TASKS TO COMPLETE →
**a)** Name every kind of dispatchable generation that the excerpt on Europe's and Texas's electric grids lists.
**b)** Pick up the excerpt on Europe's and Texas's electric grids after its final sentence and keep it going.

EXCERPTED PASSAGE →

________________________

Has Europe learned its lesson?

Europe deregulated its electric grid about five years ahead of Texas. At the time of this writing, many experts anticipate the same sort of Texas-forced blackouts throughout Europe in the cold months of January through March of 2022.

Last fall, energy shortages throughout Europe were made worse by a lack of wind in the North Sea, which reduced the availability of electricity for all of Northern Europe. Power prices increased dramatically. European spot natural gas prices were 10 times the cost of U.S. natural gas.

Most European fertilizer plants that utilize natural gas as a feedstock for ammonia were shuttered. Concerns over a shortage of fertilizer and the resultant shortages of crops are raising concerns about food shortages and severe inflation across Europe. During the past five years, Europe has demonstrated an overreliance on renewable energy, shirking the fundamental need for dispatchable thermal energy. However, change is in the wind.

In a recent Substack email from author Michael Shellenberger, he wrote, “Four years ago, the conventional wisdom in Europe was that the continent was transitioning to renewable energies. The cost of electricity from solar panels, wind turbines and natural gas had declined significantly, and lithium batteries could soon replace natural gas to provide energy when the sun wasn’t shining and the wind wasn’t blowing. And [according to consensus], nuclear energy was going away; the main question was how soon existing nuclear plants could be dismantled.

“Today, the conventional wisdom has changed radically. Energy and electricity prices are at record levels due to Europe’s overreliance on renewables, inadequate supplies of nuclear energy and shortages of oil and gas due to underinvestment in oil and gas exploration and production. Carbon emissions in Germany rose 25% in the first half of 2020 due in large part to a 25% decline in wind [energy], underscoring the unreliable nature of weather-dependent renewables. In response, both France and Britain have promised a major expansion of nuclear energy.”

Europe is learning an expensive lesson: dispatchable generation (coal-fired plants, natural gas-fired plants and nuclear plants) must be available at all times for an electric grid to run efficiently and sustainably. Germany recently closed three of its remaining six nuclear plants with plans to shift energy dependency mainly to wind. We will see how that goes, but the data here seem to portend a decades-long setback in that part of Europe.


The Permian Basin currently accounts for approximately 15% of total U.S. natural gas production. Ten years ago, it was about one-third of today’s nearly 12 Bcf generated on a daily basis in the Permian Basin. The race to oil and natural gas production, or more accurately, associated natural gas production, in the Permian Basin has sky-rocketed.

Due to increasingly more restrictive air emission regulations implemented by the Texas Commission on Environmental Quality, oil producers had a limited amount of time to flare any natural gas associated with a new producing oil well. In order to expedite their sale of oil, Permian Basin producers almost uniformly responded by dedicating their producing acreage to a third-party natural gas gathering pipeline company. That gathering company would buy the natural gas production “at the wellhead.”

In an effort to install the natural gas gathering systems as quickly as possible, midstream companies (again, almost uniformly) bypassed the historic use of natural gas-fired compression and chose electric compression. Electric compression was much easier and quicker to install given state air permit regulations related to natural gas compression emissions.

________________________

RAW DATA →
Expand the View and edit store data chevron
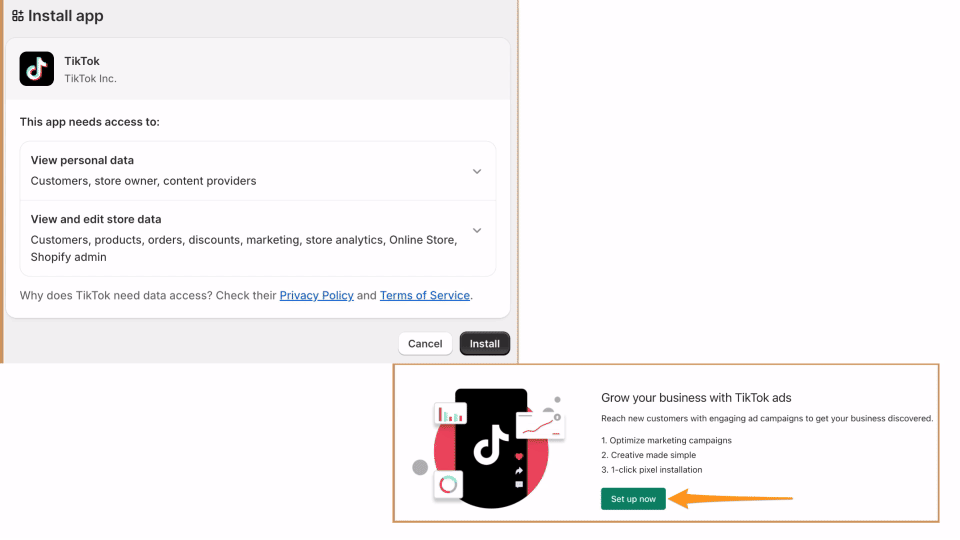The width and height of the screenshot is (960, 540). [477, 230]
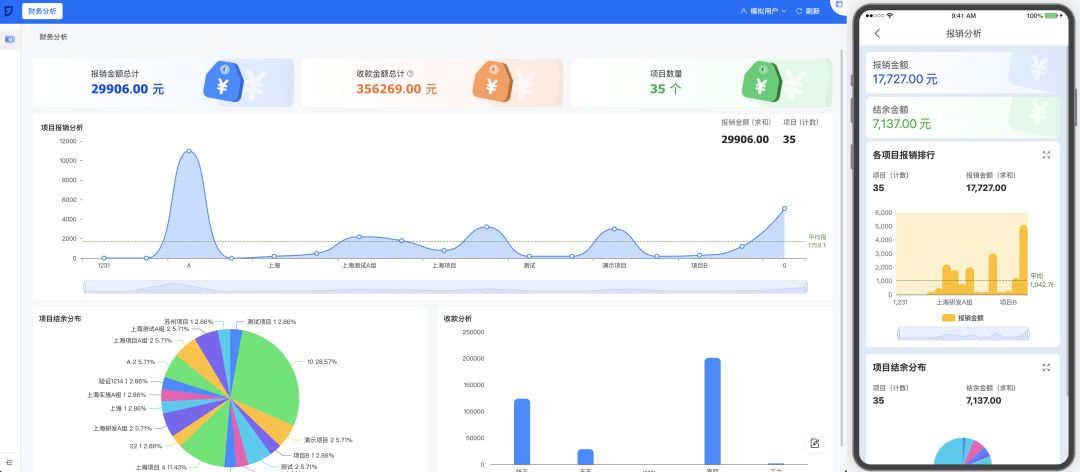Click the help icon beside 收款金额总计

[411, 73]
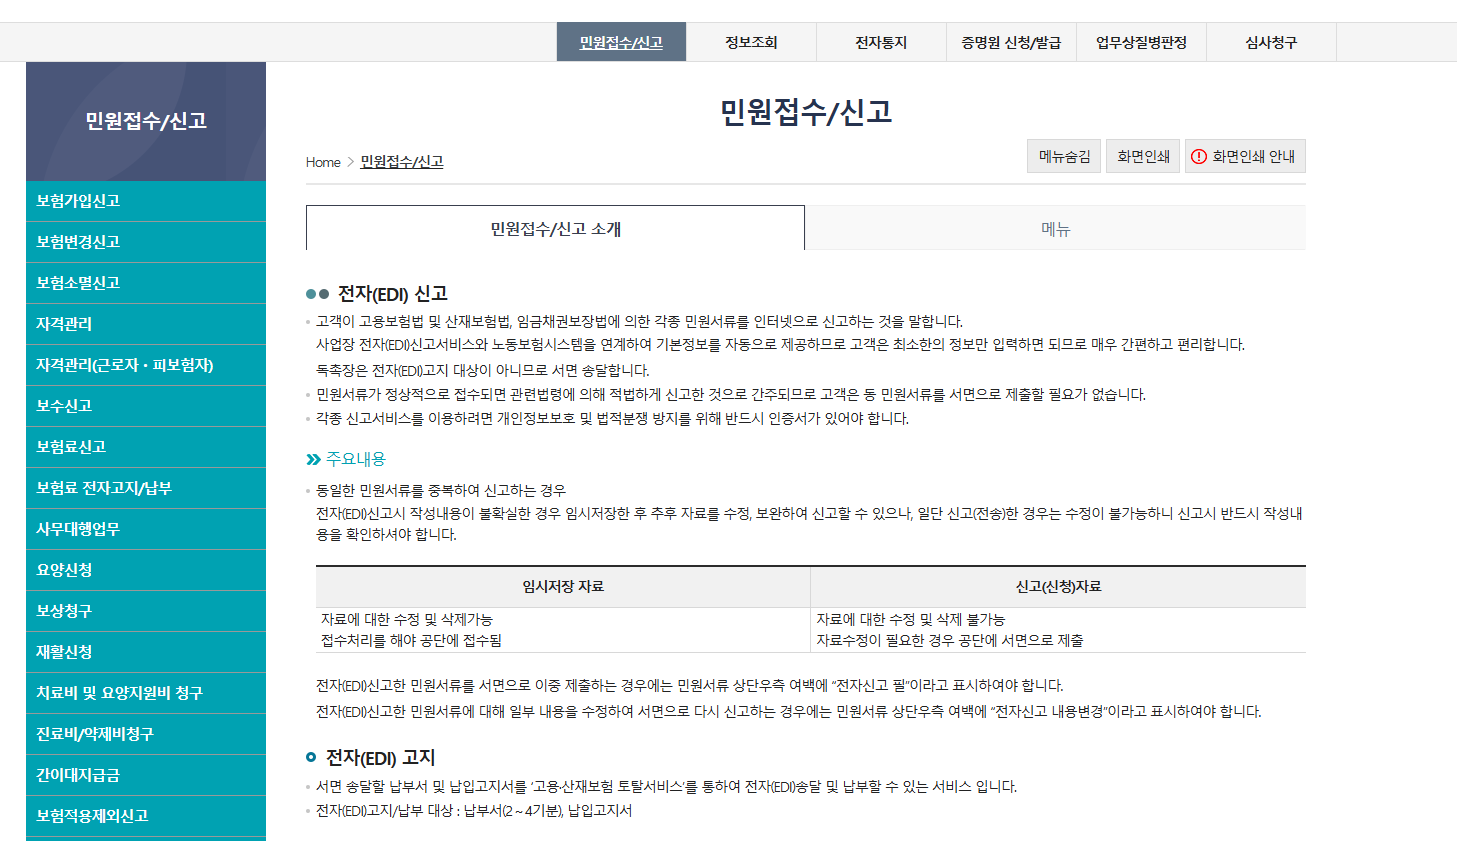Viewport: 1457px width, 841px height.
Task: Go to 업무상질병판정 section
Action: pyautogui.click(x=1141, y=41)
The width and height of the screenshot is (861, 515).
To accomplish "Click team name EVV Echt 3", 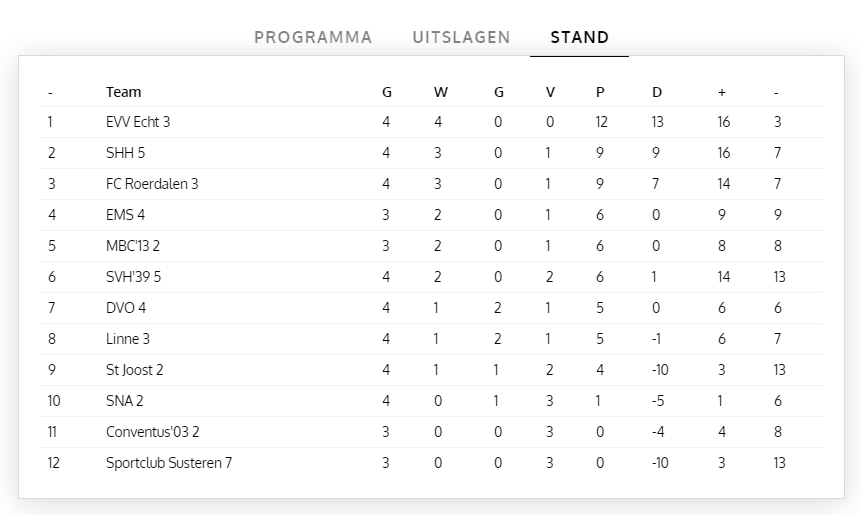I will pos(138,122).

________________________

RESPONSES IN ORDER →
**a)**
coal-fired plants
natural gas-fired plants
nuclear plants

**b)**
During the rolling blackouts of February 2021, significant volumes of associated natural gas production were shut in due to a lack of electricity as a result of Electric Reliability Council of Texas (ERCOT) mandated rolling blackouts. It only took an average of two hours for the natural gas to sit in that cold pipe to see the hydrates fall out in solid form and thereby freeze that route to market.

The first of the month price for electricity in February 2021 was roughly $25/ MWh. In the midstream natural gas gathering contract executed by the producer, the actual electric costs are treated as “a pass through.” Stated another way, whatever the midstream company paid for electricity was passed through by the midstream company to its producer client. That February, at $25/MWh, the electricity cost passed through to the producer on an MMBtu basis was roughly equal to 14 cents to 16 cents per MMBtu in pipeline gathering charges.

The standard midstream provider purchase agreement or contract price for the majority of Permian Basin third-party gathered gas follows an industry standard 80:20 rule. That is, 80% of the gas received a first of the month index price while the remaining 20% received a fluctuating daily price. (For February 2021, the prevailing first of the month index at Waha Hub posted at $2.49/MMBtu.)

On the morning of Feb. 15, when the Texas Public Utility Commission unilaterally set the clearing wholesale price of electricity on ERCOT at $9,000/ MWh, that price translated to a $50/MMBtu pass-through charge for natural gas compression electricity.

What producer would accept a price of $2.49/MMBtu but pay a minimum of $50 in gathering fees to receive that price?

The frozen pipes that created a force majeure event ultimately, when the expensive electricity was turned back on, forced a price majeure declaration. Some producers exercised their right to “an economic out-clause” in their midstream gas gathering contract. Should a second rolling blackout occur under similar circumstances, that price majeure declaration will most likely be made by all producers.

It is doubtful that any ERCOT market design ever anticipated or even appreciated those types of upstream natural gas supply issues.

ERCOT recently reset the maximum electric price cap from $9,000/MWh to $5,000/MWh. That still doesn’t solve the potential price majeure problem for natural gas producers that rely on electric compression.

If a similar Winter Storm Uri is encountered in the future, a $5,000/MWh cap would translate to a $28/MMBtu pass through on electric compression gathering charges. That potential $28 gathering fee far exceeds the 10-year average for Waha gas ($2.50/MMBtu) or the highest first of the month price in the past 10 years, which occurred in November 2021 at $5.56/MMBtu.

Back to Texas

Energy issues are globally connected, but the problems in Texas are big enough to absorb all our attention at this point in time. The “meltdown” of the Texas energy grid in February 2021 has generated encyclopedic volumes of documents as experts, politicians, analysts, scientists, media outlets and others debate the whys and wherefores. New information and speculations are added almost weekly, and government bodies in search of solutions keep nudging the ship in slightly different directions.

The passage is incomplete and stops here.